Sojourner’s Truth Staff
Cincinnati Mayor John Cranley visited Toledo on Thursday, July 15 for a meet and greet at the Onyx and was joined by a number of local elected officials and interested residents.
Cranley, who was elected mayor of Cincinnati in 2013, is completing his second term at the helm of the Queen City.
Mayor Cranley’s top priorities include jobs, safety, inclusion, reducing poverty, improving neighborhoods and protecting the environment. Since taking office in late 2013, he has helped bring more than 6,100 new jobs to Cincinnati; added officers to the street which has led to lower crime; added firefighters which effectively ended “brownouts” in the Fire Department; resolved the city’s pension crisis; approved a multi-year plan to repave and repair deteriorating roads; implemented a major anti-poverty program, the Hand Up Initiative; and is leading an effort to invest in solar energy to reduce the city’s carbon footprint.
Mayor Cranley created the City’s first Office of Economic Inclusion & Minority Contracting, aimed at increasing the number of minority firms awarded city contracts. In its first year of operation, the department increased spending with minority-owned businesses from $4 million dollars to $11 million dollars.

## Supplied data
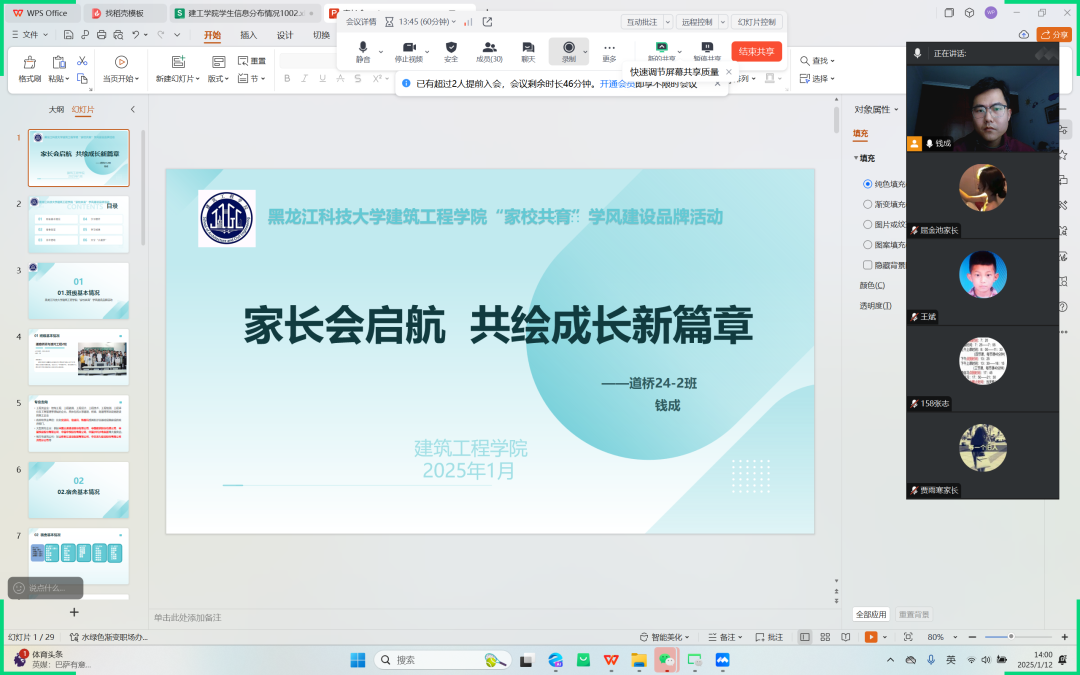Open the members list (30)
This screenshot has height=675, width=1080.
489,48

## Directions
A) Revise the article on Mayor Cranley's Toledo visit so that "city contracts" becomes "municipal contracts". Begin at the words "Mayor Cranley created" and stop after "to $11 million dollars.".
B) Write the text that follows the final sentence of the article on Mayor Cranley's Toledo visit.

## Your responses
A)
Mayor Cranley created the City’s first Office of Economic Inclusion & Minority Contracting, aimed at increasing the number of minority firms awarded municipal contracts. In its first year of operation, the department increased spending with minority-owned businesses from $4 million dollars to $11 million dollars.

B)
Cranley has been a leader fighting climate change. Citywide emissions are down 18 percent, and the city is close to breaking ground on a 25-megawatt solar array to reduce Cincinnati’s carbon footprint. Just recently, the city was awarded an American Cities Climate Challenge grant.
In 2002, Cranley co-founded the Ohio Innocence Project, an organization that has exonerated and freed 28 wrongfully convicted people through the use of DNA technology. He has also worked as a real estate developer and attorney.
Mayor John Cranley grew up in the Price Hill neighborhood and attended St. William Elementary School and St. Xavier High School. He has earned degrees from John Carroll University, Harvard Law School and Harvard Divinity School.